Os regimes autoritários têm utilizado legislações existentes e novas para atacar, intimidar e prender repórteres sob o pretexto de agir para proteger a saúde pública, conforme alegam os jornalistas. Eles temem que a situação não melhore em muitos países se e quando a pandemia acabar.
“Ditadores e líderes autoritários se aproveitaram da COVID para reprimir o jornalismo independente e as críticas. Alguns, em vez de combater o vírus, voltaram sua atenção para combater a mídia.
“Países como Camboja, Rússia, Egito e Brasil tentaram desviar a atenção de seus fracassos em lidar com a crise de saúde, intimidando ou prendendo jornalistas,” conforme relata Rob Mahoney, Diretor Executivo Adjunto do Comitê para a Proteção dos Jornalistas.
Nos últimos meses, uma série de relatos destacaram como a liberdade de imprensa foi restringida em muitos lugares durante a pandemia.
Em fevereiro, a Human Rights Watch divulgou a notícia “A COVID-19 desencadeia uma onda de abusos à liberdade de expressão”, mostrando como mais de 80 governos utilizaram a pandemia de COVID-19 para justificar violações dos direitos à liberdade de expressão e reunião pacífica. Com jornalistas entre os afetados, autoridades atacaram, prenderam, processaram e, em alguns casos, mataram críticos e fecharam os meios de comunicação, enquanto promulgavam leis vagas que criminalizavam o discurso que, segundo eles, ameaçava a saúde pública.
Em abril, os ativistas globais pela liberdade de imprensa do International Press Institute (IPI), divulgaram uma notícia que mostra um quadro igualmente sombrio e detalha o abuso físico e verbal de jornalistas que trazem informações sobre a COVID-19 ao redor do mundo.
E nesta semana os Repórteres sem Fronteiras informaram que o jornalismo foi restringido parcial ou completamente em dois terços do planeta.
Um alerta de que os regimes autoritários usaram a pandemia para “aperfeiçoar seus métodos de controle totalitário da informação”, e como pretexto para impor “legislação especialmente repressiva com disposições que combinam propaganda com repressão de divergentes.”
Também foi destacado como legislações foram desenvolvidas para tornar crime a publicação de “notícias falsas” relacionadas a relatos de coronavírus, e como a COVID-19 foi usada como pretexto para intensificar a censura e vigilância na internet.
Em alguns países, as autoridades proibiram a publicação de números da pandemia não provenientes do governo e prenderam pessoas por divulgarem outros números. Em outros, como na Tanzânia, chegaram a impor um ocultamento completo de informações sobre a pandemia, afirma o grupo.
Os problemas não se limitam a uma única área do mundo, conforme os relatos do grupo. No entanto, algumas das restrições mais severas foram observadas na região da Ásia-Pacífico e na África.
Jornalistas que atuam nessas regiões disseram ter visto um enfraquecimento na liberdade de imprensa no ano passado.
O próprio correspondente da IPS e jornalista premiado em Uganda, Michael Wambi, disse que o governo utilizou limitações da pandemia, implementadas para toda a população, para deliberadamente restringir as reportagens dos jornalistas.

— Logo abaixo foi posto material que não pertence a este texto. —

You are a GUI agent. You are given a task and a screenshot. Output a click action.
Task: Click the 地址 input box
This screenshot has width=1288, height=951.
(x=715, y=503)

As eleições presidenciais foram realizadas em janeiro no país e, conforme informou Wambi à IPS, ocorreram “ataques direcionados a jornalistas com a intenção de impedi-los de cobrir os principais candidatos da oposição”.
Jornalistas foram atacados com violência pela polícia nos eventos. Posteriormente, os policiais acusaram repórteres de violar as restrições da COVID-19 ao participarem de tais episódios.
Wambi mencionou que o chefe da polícia de Uganda, Martin Okoth Ochola, fez piada da situação.
“Ele brincou com os jornalistas que ‘as forças de segurança continuariam batendo neles para mantê-los fora de qualquer perigo [para a saúde deles]’”, revelou Wambi.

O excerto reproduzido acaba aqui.